Back in late 2011, four fellow-travellers got together to discuss Labour's economic strategy. The venue was Cote brasserie in Covent Garden. The glamour. Hopi Sen, Graeme Cooke, Adam Lent and myself discussed both the economics and politics of Labour's position. We felt strongly that it was in the wrong place.
Over the next few weeks, we put down some ideas in a Google doc and slowly turned it into something that became a long essay. Hopi mentioned to Policy Network in passing what we had been working on and they kindly offered to take a look and publish it. The document became 'In the Black Labour: why fiscal conservatism and social justice go hand-in-hand'.
The title and the essay itself were deliberately provocative. Our conviction was that there had to be a degree of fiscal consolidation if state finances were to be sustainable and even greater financial and economic risks were not to be taken. We did not specify whether this consolidation should be via tax increases or spending, what precise pace it should take, or what the size of the state should be (I imagine we all would have had some different views on these questions).
Beyond the fiscal argument, In the Black Labour also advocated a different institutional structure with an independent body monitoring the fiscal policy of Government in meeting its objectives. A case was also made for a more 'enterprising state' - one that focused on jobs and growth rather than 'welfare' expenditure alone. In fact, that focus on 'welfare' over 'enterprise' is one of George Osborne's biggest failures.

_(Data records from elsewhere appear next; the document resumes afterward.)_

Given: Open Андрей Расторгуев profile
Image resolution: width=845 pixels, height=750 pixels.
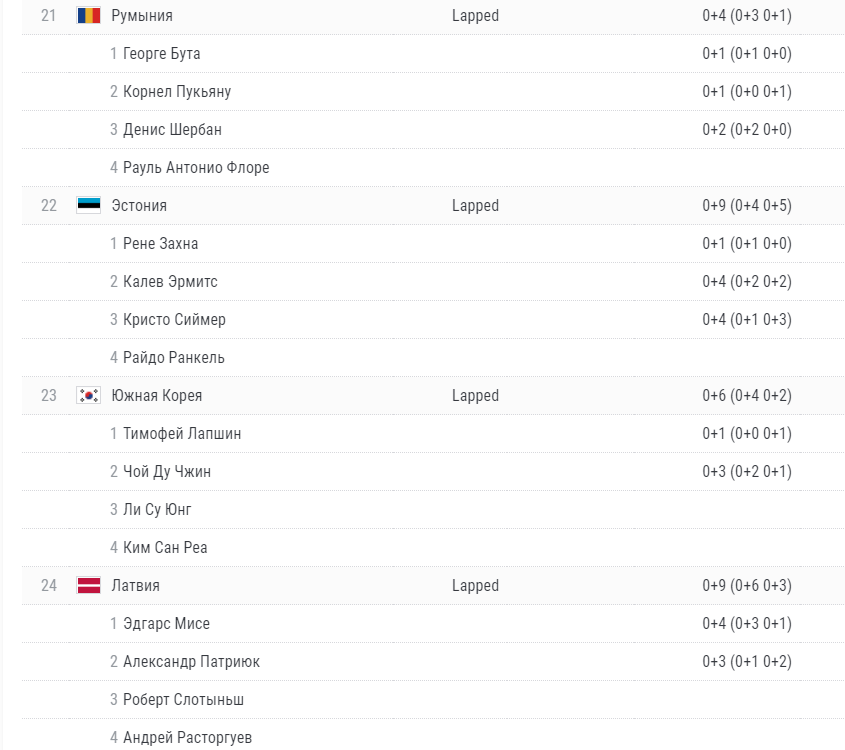Looking at the screenshot, I should tap(188, 737).
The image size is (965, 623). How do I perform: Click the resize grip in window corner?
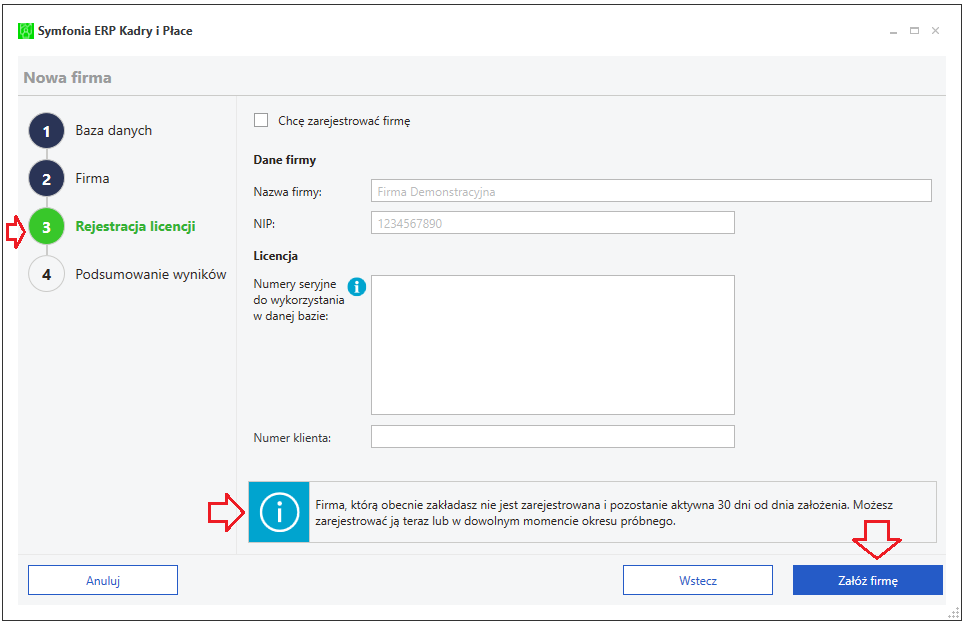coord(953,613)
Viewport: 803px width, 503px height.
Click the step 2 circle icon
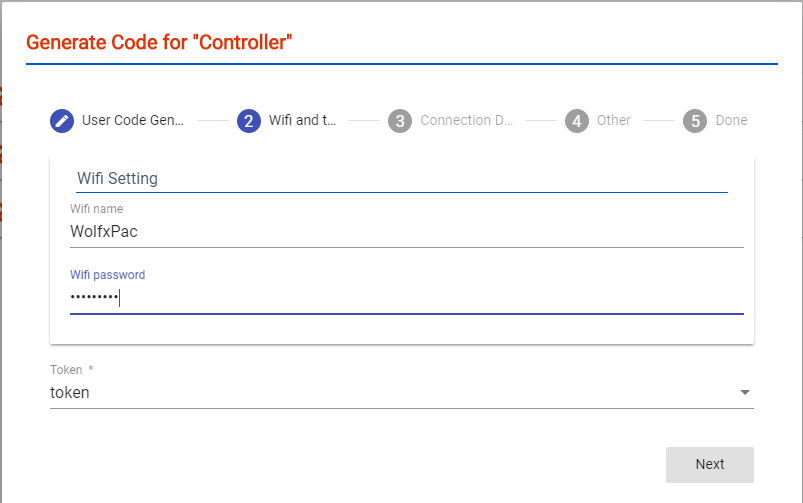tap(249, 121)
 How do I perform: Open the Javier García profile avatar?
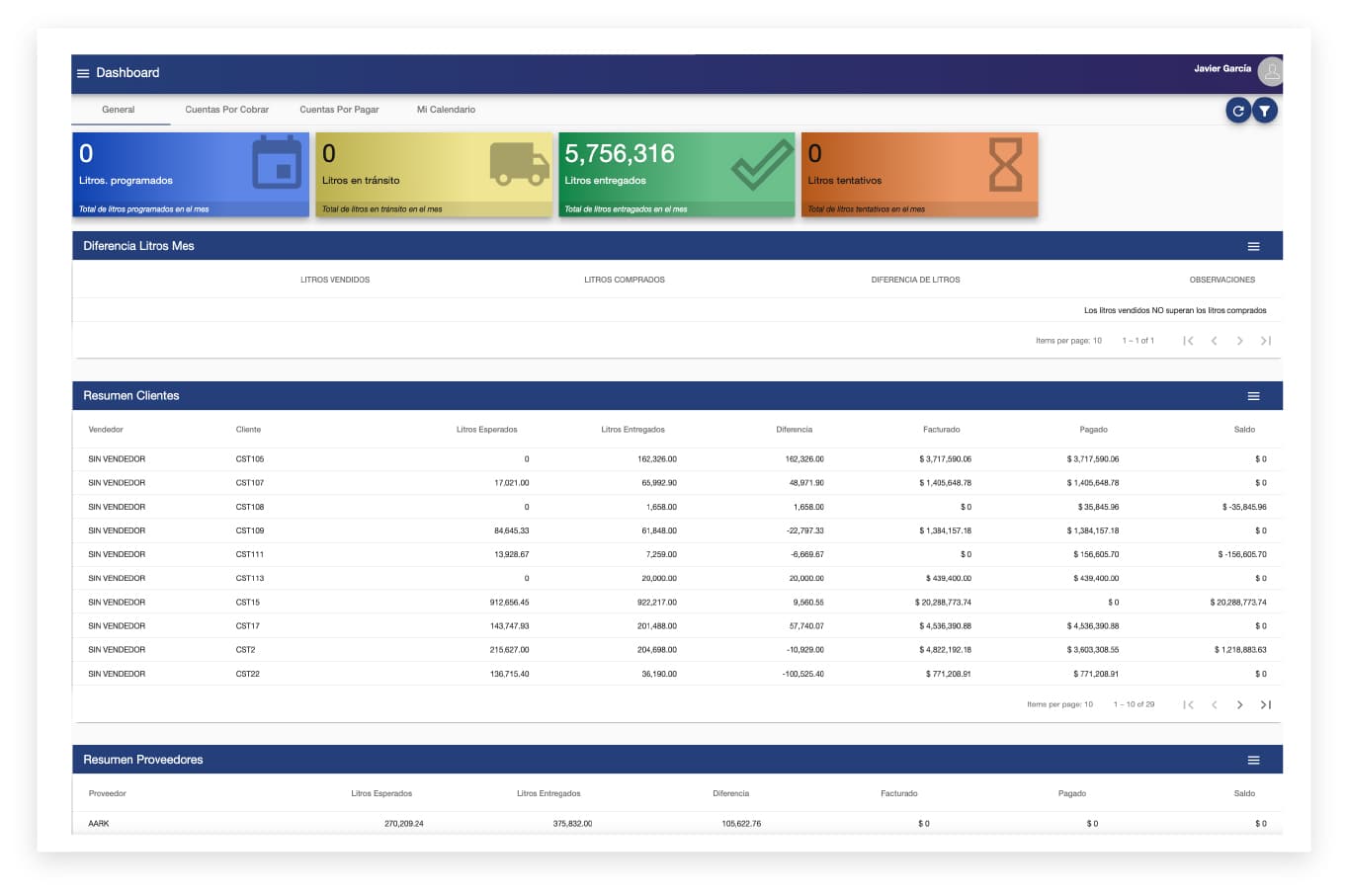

The reaction to the paper was ferocious. In an atmosphere reminiscent of the current divisions in the Labour Party there was an angry reaction from the left and near silence from moderate voices in the party- in public at least. Beyond the economics of our argument, there was a political point too. Labour had to pursue a far more credible strategy of being clear where it would tax and spend differently to George Osborne and how this would support economic and fiscal objectives. In a Guardian comment piece, we were absolutely clear in our criticism of George Osborne.

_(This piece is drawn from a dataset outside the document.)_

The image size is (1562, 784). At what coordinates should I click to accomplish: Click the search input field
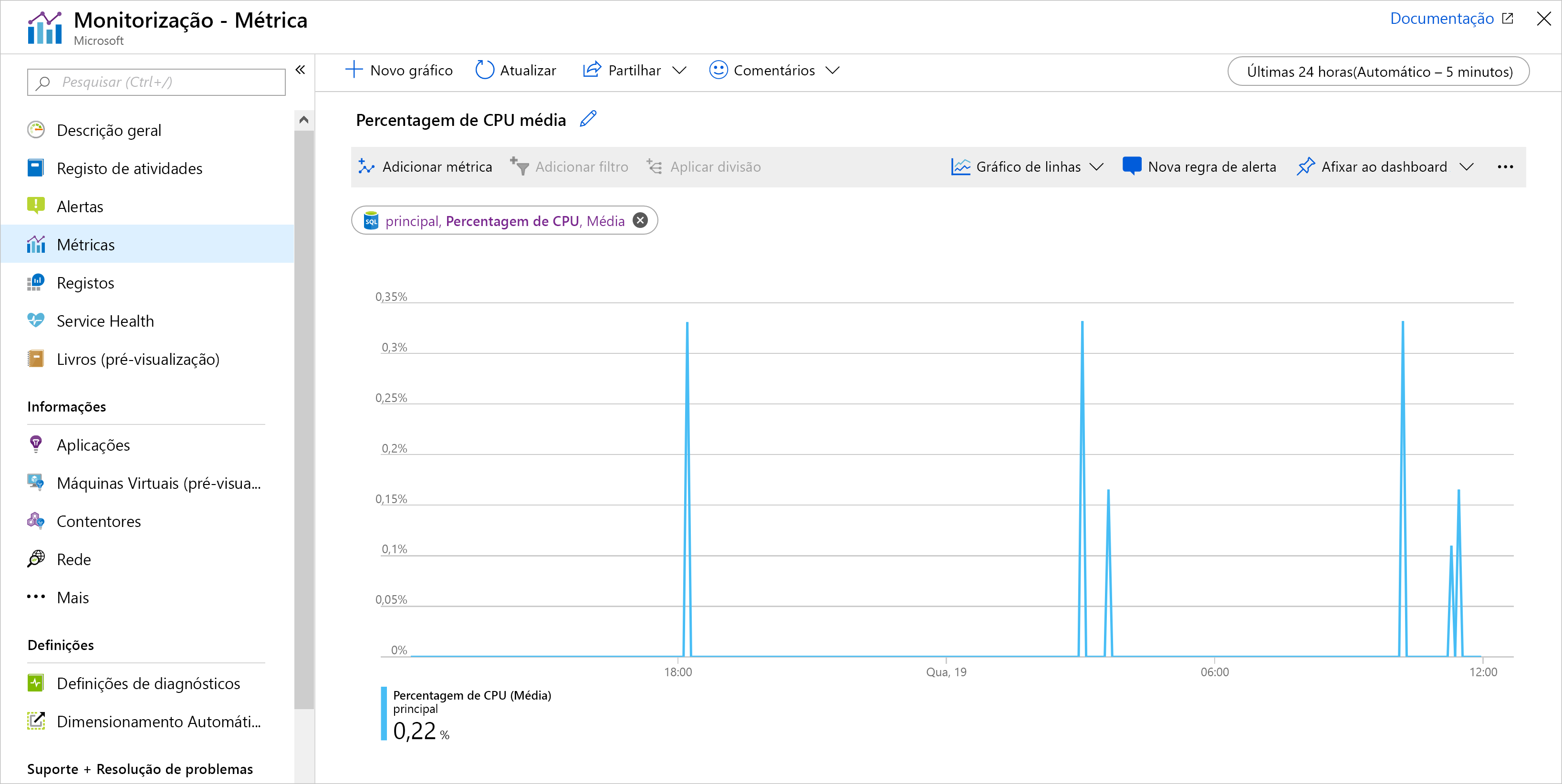(155, 81)
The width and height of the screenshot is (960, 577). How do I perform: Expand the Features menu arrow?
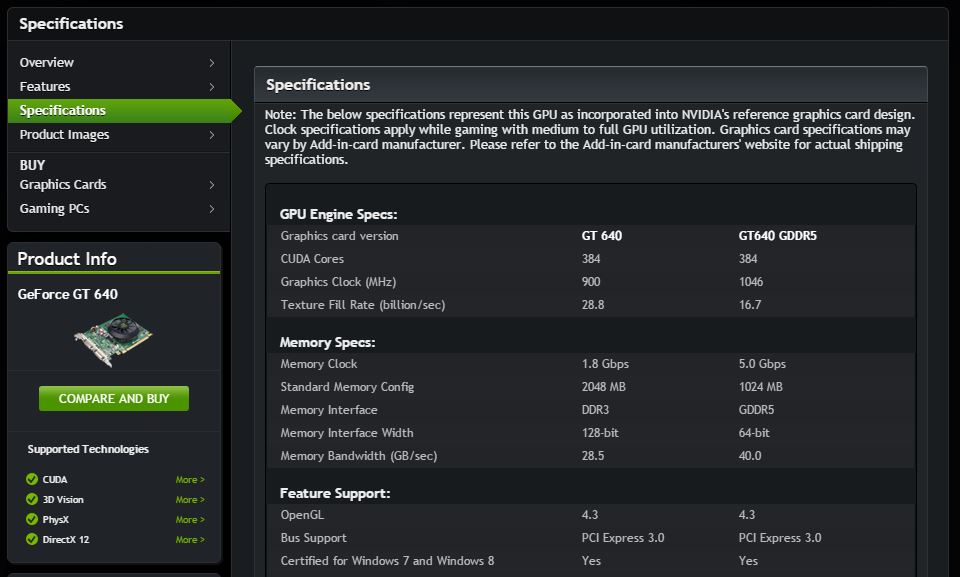(212, 87)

Unfortunately, the Labour Party took a very different route. In January 2012, Ed Balls started to creep towards our strategy in a tough speech at the Fabian New Year Conference. The reaction from the unions and others was, once again, ferocious. The party leadership backtracked. I believe this was a key moment in Labour's defeat in 2015. Early in the Parliament, the party had to make a serious and sustained attempt to restore its credibility. It lost its nerve and perceptions of its economic competence were irrevocable.
The irony is that, at the last, the party adopted pretty much the entire In the Black Labour argument. In fact, it was page one of the manifesto. It was too late. The opportunity to address a key weakness was long gone.
Do I have any regrets about In the Black Labour? Just one and it is one we later addressed. We should have been clearer that discretionary capital spending, including borrowing to support it, was an essential part of restoring fiscal sustainability. This was made explicit in a follow-up essay for Policy Network in 2013. It should, in my subsequent view, have been more explicit in the original paper.
The Labour Party is now a million miles away from In the Black Labour. It has fallen into pure-play oppositionalism, seeing all cuts as moral failure. This will have consequences as predictable in this Parliament as last. Labour is once again forcing people to choose between their hearts and their heads. And heads wins in the end. It has fallen into the territory of the 'deficit doesn't matter'. It does - both economically and politically.
This is absolutely not to assert that George Osborne is set on the right course. He isn't. He talks the language of long-term plans when his Spending Review shows exactly the sort of short-termism that has held us back for so long. We desperately under-invest as a nation - especially in non-higher education human capital. We are building growth on asset inflation and consumption once again.
He'll get away with it as long as Labour fails to consistently argue a credible alternative. In the Black Labour was an attempt to help that process. Four years later and we are still waiting. In fact, it's getting worse. Labour is in a very bad way.
Anthony Painter is Director of Policy and Strategy at the RSA ad co-author of ‘In the Black Labour’. He writes in a personal capacity.